| YOUR INSTRUCTIONS |
Reproduce the entries word for word, starting at the line that contains "Click birth date 1972-08-06" and ending at the final line of the entries.

--------

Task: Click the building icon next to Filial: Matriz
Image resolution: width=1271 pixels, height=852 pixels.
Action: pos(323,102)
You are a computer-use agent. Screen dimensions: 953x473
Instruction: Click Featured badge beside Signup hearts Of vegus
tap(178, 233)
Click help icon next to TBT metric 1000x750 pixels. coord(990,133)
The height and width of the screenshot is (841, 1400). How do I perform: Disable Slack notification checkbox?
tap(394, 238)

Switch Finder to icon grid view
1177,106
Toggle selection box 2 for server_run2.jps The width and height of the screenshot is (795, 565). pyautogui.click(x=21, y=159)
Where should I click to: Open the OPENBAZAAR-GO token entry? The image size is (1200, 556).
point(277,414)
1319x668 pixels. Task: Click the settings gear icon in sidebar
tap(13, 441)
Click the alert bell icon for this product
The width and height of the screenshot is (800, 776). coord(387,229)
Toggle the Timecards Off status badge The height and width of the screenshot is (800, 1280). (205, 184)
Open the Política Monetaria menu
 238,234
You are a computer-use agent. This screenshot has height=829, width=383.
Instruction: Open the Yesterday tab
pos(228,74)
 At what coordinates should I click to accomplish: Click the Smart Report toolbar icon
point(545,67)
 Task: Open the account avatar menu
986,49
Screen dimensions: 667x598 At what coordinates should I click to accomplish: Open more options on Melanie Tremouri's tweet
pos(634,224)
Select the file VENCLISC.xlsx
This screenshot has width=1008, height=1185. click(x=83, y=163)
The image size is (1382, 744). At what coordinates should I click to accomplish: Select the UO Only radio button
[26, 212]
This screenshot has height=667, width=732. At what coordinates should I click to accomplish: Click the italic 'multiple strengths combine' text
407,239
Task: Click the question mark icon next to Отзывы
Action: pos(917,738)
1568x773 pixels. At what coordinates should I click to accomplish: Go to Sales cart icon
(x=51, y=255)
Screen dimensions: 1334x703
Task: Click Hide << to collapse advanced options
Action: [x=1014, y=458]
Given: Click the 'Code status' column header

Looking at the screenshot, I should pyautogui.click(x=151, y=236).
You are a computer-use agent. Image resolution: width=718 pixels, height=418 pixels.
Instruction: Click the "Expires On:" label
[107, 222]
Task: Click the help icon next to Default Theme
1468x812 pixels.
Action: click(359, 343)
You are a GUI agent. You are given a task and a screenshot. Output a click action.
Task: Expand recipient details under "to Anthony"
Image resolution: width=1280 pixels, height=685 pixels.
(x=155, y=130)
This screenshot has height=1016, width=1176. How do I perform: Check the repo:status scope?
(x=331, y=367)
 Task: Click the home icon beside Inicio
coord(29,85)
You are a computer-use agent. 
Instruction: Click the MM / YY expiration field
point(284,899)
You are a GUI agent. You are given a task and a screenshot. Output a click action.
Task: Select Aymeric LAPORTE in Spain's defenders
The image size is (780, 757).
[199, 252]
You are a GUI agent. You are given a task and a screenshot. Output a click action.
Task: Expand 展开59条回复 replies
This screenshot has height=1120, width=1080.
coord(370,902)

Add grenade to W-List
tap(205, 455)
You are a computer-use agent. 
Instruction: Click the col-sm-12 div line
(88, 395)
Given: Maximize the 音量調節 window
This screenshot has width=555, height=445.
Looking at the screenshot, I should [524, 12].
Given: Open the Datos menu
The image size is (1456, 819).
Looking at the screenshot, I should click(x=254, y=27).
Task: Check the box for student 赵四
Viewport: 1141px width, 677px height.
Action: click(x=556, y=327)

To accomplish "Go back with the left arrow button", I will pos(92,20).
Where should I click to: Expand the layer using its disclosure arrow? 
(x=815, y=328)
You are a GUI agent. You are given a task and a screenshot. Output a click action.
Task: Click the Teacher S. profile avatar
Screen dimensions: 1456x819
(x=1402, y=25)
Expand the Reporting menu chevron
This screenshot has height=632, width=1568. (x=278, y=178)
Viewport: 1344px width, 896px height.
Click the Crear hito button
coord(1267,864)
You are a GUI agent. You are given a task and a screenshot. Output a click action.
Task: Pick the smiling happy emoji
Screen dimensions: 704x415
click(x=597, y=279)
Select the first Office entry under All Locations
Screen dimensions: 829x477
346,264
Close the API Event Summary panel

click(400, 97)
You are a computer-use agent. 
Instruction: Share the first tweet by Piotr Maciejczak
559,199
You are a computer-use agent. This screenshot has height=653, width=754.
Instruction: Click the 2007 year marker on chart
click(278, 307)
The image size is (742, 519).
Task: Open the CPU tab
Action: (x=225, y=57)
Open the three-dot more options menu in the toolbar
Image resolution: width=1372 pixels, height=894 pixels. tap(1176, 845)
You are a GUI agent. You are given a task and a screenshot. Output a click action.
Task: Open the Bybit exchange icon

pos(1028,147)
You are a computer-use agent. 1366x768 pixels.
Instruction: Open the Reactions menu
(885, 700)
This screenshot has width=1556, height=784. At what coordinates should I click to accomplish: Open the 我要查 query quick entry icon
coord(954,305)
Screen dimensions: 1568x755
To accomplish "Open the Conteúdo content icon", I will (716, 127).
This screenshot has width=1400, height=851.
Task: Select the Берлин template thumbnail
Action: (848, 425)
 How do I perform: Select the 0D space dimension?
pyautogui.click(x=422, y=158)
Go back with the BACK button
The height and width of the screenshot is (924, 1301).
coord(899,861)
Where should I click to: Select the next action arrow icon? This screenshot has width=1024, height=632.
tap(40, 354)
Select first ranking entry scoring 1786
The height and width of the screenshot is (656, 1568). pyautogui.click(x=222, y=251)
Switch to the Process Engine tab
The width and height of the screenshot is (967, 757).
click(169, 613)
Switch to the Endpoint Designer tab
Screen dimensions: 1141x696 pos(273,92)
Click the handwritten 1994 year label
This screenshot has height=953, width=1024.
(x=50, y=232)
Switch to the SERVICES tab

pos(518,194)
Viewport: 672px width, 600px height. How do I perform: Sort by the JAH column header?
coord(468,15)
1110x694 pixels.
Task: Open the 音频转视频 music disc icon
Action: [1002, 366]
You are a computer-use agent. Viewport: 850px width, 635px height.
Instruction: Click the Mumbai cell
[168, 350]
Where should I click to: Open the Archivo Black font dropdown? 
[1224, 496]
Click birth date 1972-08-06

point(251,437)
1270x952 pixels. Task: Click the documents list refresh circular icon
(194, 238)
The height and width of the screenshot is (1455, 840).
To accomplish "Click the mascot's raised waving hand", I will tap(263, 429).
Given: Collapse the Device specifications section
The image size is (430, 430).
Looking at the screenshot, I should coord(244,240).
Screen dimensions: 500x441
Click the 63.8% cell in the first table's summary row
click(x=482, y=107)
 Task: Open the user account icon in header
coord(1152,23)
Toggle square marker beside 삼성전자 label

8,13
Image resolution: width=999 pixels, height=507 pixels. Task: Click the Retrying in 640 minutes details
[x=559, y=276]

--------

| EXERCISE OUTPUT |
Click birth date 1972-08-06

point(251,437)
1270x952 pixels. Task: Click the documents list refresh circular icon
(194, 238)
The height and width of the screenshot is (1455, 840).
To accomplish "Click the mascot's raised waving hand", I will tap(263, 429).
Given: Collapse the Device specifications section
The image size is (430, 430).
Looking at the screenshot, I should coord(244,240).
Screen dimensions: 500x441
Click the 63.8% cell in the first table's summary row
click(x=482, y=107)
 Task: Open the user account icon in header
coord(1152,23)
Toggle square marker beside 삼성전자 label

8,13
Image resolution: width=999 pixels, height=507 pixels. Task: Click the Retrying in 640 minutes details
[x=559, y=276]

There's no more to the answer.